*Written problem:* Copy the material below word for word, keeping every line as it appears.

**** Input records

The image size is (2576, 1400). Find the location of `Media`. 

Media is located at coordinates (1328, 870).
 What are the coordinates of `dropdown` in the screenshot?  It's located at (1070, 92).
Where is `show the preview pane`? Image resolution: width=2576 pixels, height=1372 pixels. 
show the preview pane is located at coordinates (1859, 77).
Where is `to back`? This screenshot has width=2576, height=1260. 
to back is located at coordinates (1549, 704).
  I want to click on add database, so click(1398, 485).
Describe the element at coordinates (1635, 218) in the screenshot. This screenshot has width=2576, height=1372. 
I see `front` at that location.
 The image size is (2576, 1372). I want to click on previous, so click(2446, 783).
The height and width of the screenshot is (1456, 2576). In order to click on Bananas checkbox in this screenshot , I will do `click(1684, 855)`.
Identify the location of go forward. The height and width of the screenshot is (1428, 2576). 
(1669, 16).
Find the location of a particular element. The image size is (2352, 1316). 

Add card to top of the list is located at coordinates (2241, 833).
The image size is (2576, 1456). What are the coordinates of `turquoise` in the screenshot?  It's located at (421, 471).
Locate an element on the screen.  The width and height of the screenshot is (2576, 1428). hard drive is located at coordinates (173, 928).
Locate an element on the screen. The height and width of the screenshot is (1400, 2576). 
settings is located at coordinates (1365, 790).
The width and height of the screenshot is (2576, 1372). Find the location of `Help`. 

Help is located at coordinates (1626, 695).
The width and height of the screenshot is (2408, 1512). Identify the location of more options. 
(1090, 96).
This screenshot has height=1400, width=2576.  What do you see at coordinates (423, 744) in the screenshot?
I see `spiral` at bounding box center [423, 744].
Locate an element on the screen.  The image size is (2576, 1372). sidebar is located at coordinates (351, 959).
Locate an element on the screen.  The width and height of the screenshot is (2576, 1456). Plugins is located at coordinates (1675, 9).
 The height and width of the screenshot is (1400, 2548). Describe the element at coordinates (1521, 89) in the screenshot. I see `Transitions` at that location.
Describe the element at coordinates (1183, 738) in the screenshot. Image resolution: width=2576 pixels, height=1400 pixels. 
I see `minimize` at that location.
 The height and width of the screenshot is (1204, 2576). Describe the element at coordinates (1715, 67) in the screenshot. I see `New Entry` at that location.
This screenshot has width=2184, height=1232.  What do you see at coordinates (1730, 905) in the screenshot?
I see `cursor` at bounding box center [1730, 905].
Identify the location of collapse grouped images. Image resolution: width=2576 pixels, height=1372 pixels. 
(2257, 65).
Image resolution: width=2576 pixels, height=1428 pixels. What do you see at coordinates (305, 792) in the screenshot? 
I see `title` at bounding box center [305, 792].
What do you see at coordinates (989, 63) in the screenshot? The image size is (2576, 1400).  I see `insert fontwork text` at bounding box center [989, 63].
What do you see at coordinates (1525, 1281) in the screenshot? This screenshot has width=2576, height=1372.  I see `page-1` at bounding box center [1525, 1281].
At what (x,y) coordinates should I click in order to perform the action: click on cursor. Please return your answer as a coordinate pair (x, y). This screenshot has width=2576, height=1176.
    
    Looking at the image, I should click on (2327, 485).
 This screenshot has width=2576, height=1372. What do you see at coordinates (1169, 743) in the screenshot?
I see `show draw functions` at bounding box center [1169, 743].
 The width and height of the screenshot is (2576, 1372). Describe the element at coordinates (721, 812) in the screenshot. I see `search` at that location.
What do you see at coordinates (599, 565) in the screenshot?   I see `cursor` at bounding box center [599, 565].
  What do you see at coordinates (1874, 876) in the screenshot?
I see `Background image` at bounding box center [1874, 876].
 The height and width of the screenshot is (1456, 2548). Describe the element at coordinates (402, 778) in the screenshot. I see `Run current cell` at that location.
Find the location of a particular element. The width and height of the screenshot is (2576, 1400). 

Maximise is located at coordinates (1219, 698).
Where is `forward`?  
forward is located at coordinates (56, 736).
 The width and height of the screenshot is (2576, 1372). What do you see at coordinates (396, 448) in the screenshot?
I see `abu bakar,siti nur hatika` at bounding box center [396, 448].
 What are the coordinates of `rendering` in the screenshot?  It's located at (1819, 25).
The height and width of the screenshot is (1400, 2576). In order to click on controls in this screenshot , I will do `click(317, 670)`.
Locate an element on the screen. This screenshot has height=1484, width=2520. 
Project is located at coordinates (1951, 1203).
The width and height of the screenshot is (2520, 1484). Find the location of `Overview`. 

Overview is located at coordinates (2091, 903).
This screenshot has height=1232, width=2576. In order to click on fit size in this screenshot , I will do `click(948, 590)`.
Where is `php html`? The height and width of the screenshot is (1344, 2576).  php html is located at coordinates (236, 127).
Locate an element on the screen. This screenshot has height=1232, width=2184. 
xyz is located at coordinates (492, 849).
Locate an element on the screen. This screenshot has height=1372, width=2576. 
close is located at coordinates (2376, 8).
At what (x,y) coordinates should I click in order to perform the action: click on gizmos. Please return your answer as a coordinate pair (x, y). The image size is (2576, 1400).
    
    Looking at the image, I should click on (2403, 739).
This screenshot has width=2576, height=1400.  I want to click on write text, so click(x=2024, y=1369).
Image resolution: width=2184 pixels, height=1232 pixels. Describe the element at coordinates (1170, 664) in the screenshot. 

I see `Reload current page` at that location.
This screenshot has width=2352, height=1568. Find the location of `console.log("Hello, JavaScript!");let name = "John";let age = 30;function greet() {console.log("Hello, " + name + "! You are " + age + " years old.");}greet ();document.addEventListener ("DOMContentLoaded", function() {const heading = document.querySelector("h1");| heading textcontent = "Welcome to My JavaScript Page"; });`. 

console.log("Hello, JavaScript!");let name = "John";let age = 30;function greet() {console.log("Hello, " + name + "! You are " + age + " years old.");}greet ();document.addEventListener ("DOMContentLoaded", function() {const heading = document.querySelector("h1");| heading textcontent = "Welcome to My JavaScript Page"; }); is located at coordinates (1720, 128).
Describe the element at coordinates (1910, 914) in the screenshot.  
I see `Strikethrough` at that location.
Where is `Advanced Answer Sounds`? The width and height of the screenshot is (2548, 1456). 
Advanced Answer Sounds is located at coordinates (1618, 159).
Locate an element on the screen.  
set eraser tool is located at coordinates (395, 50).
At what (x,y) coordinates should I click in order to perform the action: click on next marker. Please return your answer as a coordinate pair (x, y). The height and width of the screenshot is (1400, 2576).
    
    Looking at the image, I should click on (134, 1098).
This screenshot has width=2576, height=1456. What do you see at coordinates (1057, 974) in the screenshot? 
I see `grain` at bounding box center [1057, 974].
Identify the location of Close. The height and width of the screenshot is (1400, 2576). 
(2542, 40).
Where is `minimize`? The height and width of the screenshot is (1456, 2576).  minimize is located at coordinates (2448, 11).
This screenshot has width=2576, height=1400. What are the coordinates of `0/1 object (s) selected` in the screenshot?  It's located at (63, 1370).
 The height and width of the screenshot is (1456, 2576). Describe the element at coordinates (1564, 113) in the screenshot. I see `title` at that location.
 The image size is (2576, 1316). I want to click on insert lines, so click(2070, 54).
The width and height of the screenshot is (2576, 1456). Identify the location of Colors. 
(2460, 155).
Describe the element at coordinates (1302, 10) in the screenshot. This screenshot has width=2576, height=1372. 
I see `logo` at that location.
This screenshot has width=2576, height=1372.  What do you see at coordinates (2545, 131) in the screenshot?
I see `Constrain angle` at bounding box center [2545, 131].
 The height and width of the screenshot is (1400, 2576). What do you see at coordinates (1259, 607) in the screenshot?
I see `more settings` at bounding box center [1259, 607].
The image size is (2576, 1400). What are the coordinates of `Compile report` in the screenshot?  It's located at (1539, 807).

********

*Right answer:*
The image size is (2576, 1400). Find the location of `Media`. 

Media is located at coordinates (1328, 870).
 What are the coordinates of `dropdown` in the screenshot?  It's located at (1070, 92).
Where is `show the preview pane`? Image resolution: width=2576 pixels, height=1372 pixels. 
show the preview pane is located at coordinates (1859, 77).
Where is `to back`? This screenshot has width=2576, height=1260. 
to back is located at coordinates (1549, 704).
  I want to click on add database, so click(1398, 485).
Describe the element at coordinates (1635, 218) in the screenshot. This screenshot has width=2576, height=1372. 
I see `front` at that location.
 The image size is (2576, 1372). I want to click on previous, so click(2446, 783).
The height and width of the screenshot is (1456, 2576). In order to click on Bananas checkbox in this screenshot , I will do `click(1684, 855)`.
Identify the location of go forward. The height and width of the screenshot is (1428, 2576). 
(1669, 16).
Find the location of a particular element. The image size is (2352, 1316). 

Add card to top of the list is located at coordinates (2241, 833).
The image size is (2576, 1456). What are the coordinates of `turquoise` in the screenshot?  It's located at (421, 471).
Locate an element on the screen.  The width and height of the screenshot is (2576, 1428). hard drive is located at coordinates (173, 928).
Locate an element on the screen. The height and width of the screenshot is (1400, 2576). 
settings is located at coordinates (1365, 790).
The width and height of the screenshot is (2576, 1372). Find the location of `Help`. 

Help is located at coordinates (1626, 695).
The width and height of the screenshot is (2408, 1512). Identify the location of more options. 
(1090, 96).
This screenshot has height=1400, width=2576.  What do you see at coordinates (423, 744) in the screenshot?
I see `spiral` at bounding box center [423, 744].
Locate an element on the screen.  The image size is (2576, 1372). sidebar is located at coordinates (351, 959).
Locate an element on the screen.  The width and height of the screenshot is (2576, 1456). Plugins is located at coordinates (1675, 9).
 The height and width of the screenshot is (1400, 2548). Describe the element at coordinates (1521, 89) in the screenshot. I see `Transitions` at that location.
Describe the element at coordinates (1183, 738) in the screenshot. Image resolution: width=2576 pixels, height=1400 pixels. 
I see `minimize` at that location.
 The height and width of the screenshot is (1204, 2576). Describe the element at coordinates (1715, 67) in the screenshot. I see `New Entry` at that location.
This screenshot has width=2184, height=1232.  What do you see at coordinates (1730, 905) in the screenshot?
I see `cursor` at bounding box center [1730, 905].
Identify the location of collapse grouped images. Image resolution: width=2576 pixels, height=1372 pixels. 
(2257, 65).
Image resolution: width=2576 pixels, height=1428 pixels. What do you see at coordinates (305, 792) in the screenshot? 
I see `title` at bounding box center [305, 792].
What do you see at coordinates (989, 63) in the screenshot? The image size is (2576, 1400).  I see `insert fontwork text` at bounding box center [989, 63].
What do you see at coordinates (1525, 1281) in the screenshot? This screenshot has width=2576, height=1372.  I see `page-1` at bounding box center [1525, 1281].
At what (x,y) coordinates should I click in order to perform the action: click on cursor. Please return your answer as a coordinate pair (x, y). This screenshot has width=2576, height=1176.
    
    Looking at the image, I should click on (2327, 485).
 This screenshot has width=2576, height=1372. What do you see at coordinates (1169, 743) in the screenshot?
I see `show draw functions` at bounding box center [1169, 743].
 The width and height of the screenshot is (2576, 1372). Describe the element at coordinates (721, 812) in the screenshot. I see `search` at that location.
What do you see at coordinates (599, 565) in the screenshot?   I see `cursor` at bounding box center [599, 565].
  What do you see at coordinates (1874, 876) in the screenshot?
I see `Background image` at bounding box center [1874, 876].
 The height and width of the screenshot is (1456, 2548). Describe the element at coordinates (402, 778) in the screenshot. I see `Run current cell` at that location.
Find the location of a particular element. The width and height of the screenshot is (2576, 1400). 

Maximise is located at coordinates (1219, 698).
Where is `forward`?  
forward is located at coordinates (56, 736).
 The width and height of the screenshot is (2576, 1372). What do you see at coordinates (396, 448) in the screenshot?
I see `abu bakar,siti nur hatika` at bounding box center [396, 448].
 What are the coordinates of `rendering` in the screenshot?  It's located at (1819, 25).
The height and width of the screenshot is (1400, 2576). In order to click on controls in this screenshot , I will do `click(317, 670)`.
Locate an element on the screen. This screenshot has height=1484, width=2520. 
Project is located at coordinates (1951, 1203).
The width and height of the screenshot is (2520, 1484). Find the location of `Overview`. 

Overview is located at coordinates (2091, 903).
This screenshot has height=1232, width=2576. In order to click on fit size in this screenshot , I will do `click(948, 590)`.
Where is `php html`? The height and width of the screenshot is (1344, 2576).  php html is located at coordinates (236, 127).
Locate an element on the screen. This screenshot has height=1232, width=2184. 
xyz is located at coordinates (492, 849).
Locate an element on the screen. This screenshot has height=1372, width=2576. 
close is located at coordinates (2376, 8).
At what (x,y) coordinates should I click in order to perform the action: click on gizmos. Please return your answer as a coordinate pair (x, y). The image size is (2576, 1400).
    
    Looking at the image, I should click on (2403, 739).
This screenshot has width=2576, height=1400.  I want to click on write text, so click(x=2024, y=1369).
Image resolution: width=2184 pixels, height=1232 pixels. Describe the element at coordinates (1170, 664) in the screenshot. 

I see `Reload current page` at that location.
This screenshot has width=2352, height=1568. Find the location of `console.log("Hello, JavaScript!");let name = "John";let age = 30;function greet() {console.log("Hello, " + name + "! You are " + age + " years old.");}greet ();document.addEventListener ("DOMContentLoaded", function() {const heading = document.querySelector("h1");| heading textcontent = "Welcome to My JavaScript Page"; });`. 

console.log("Hello, JavaScript!");let name = "John";let age = 30;function greet() {console.log("Hello, " + name + "! You are " + age + " years old.");}greet ();document.addEventListener ("DOMContentLoaded", function() {const heading = document.querySelector("h1");| heading textcontent = "Welcome to My JavaScript Page"; }); is located at coordinates (1720, 128).
Describe the element at coordinates (1910, 914) in the screenshot.  
I see `Strikethrough` at that location.
Where is `Advanced Answer Sounds`? The width and height of the screenshot is (2548, 1456). 
Advanced Answer Sounds is located at coordinates (1618, 159).
Locate an element on the screen.  
set eraser tool is located at coordinates (395, 50).
At what (x,y) coordinates should I click in order to perform the action: click on next marker. Please return your answer as a coordinate pair (x, y). The height and width of the screenshot is (1400, 2576).
    
    Looking at the image, I should click on (134, 1098).
This screenshot has width=2576, height=1456. What do you see at coordinates (1057, 974) in the screenshot? 
I see `grain` at bounding box center [1057, 974].
Identify the location of Close. The height and width of the screenshot is (1400, 2576). 
(2542, 40).
Where is `minimize`? The height and width of the screenshot is (1456, 2576).  minimize is located at coordinates (2448, 11).
This screenshot has width=2576, height=1400. What are the coordinates of `0/1 object (s) selected` in the screenshot?  It's located at (63, 1370).
 The height and width of the screenshot is (1456, 2576). Describe the element at coordinates (1564, 113) in the screenshot. I see `title` at that location.
 The image size is (2576, 1316). I want to click on insert lines, so click(2070, 54).
The width and height of the screenshot is (2576, 1456). Identify the location of Colors. 
(2460, 155).
Describe the element at coordinates (1302, 10) in the screenshot. This screenshot has width=2576, height=1372. 
I see `logo` at that location.
This screenshot has width=2576, height=1372.  What do you see at coordinates (2545, 131) in the screenshot?
I see `Constrain angle` at bounding box center [2545, 131].
 The height and width of the screenshot is (1400, 2576). What do you see at coordinates (1259, 607) in the screenshot?
I see `more settings` at bounding box center [1259, 607].
The image size is (2576, 1400). What are the coordinates of `Compile report` in the screenshot?  It's located at (1539, 807).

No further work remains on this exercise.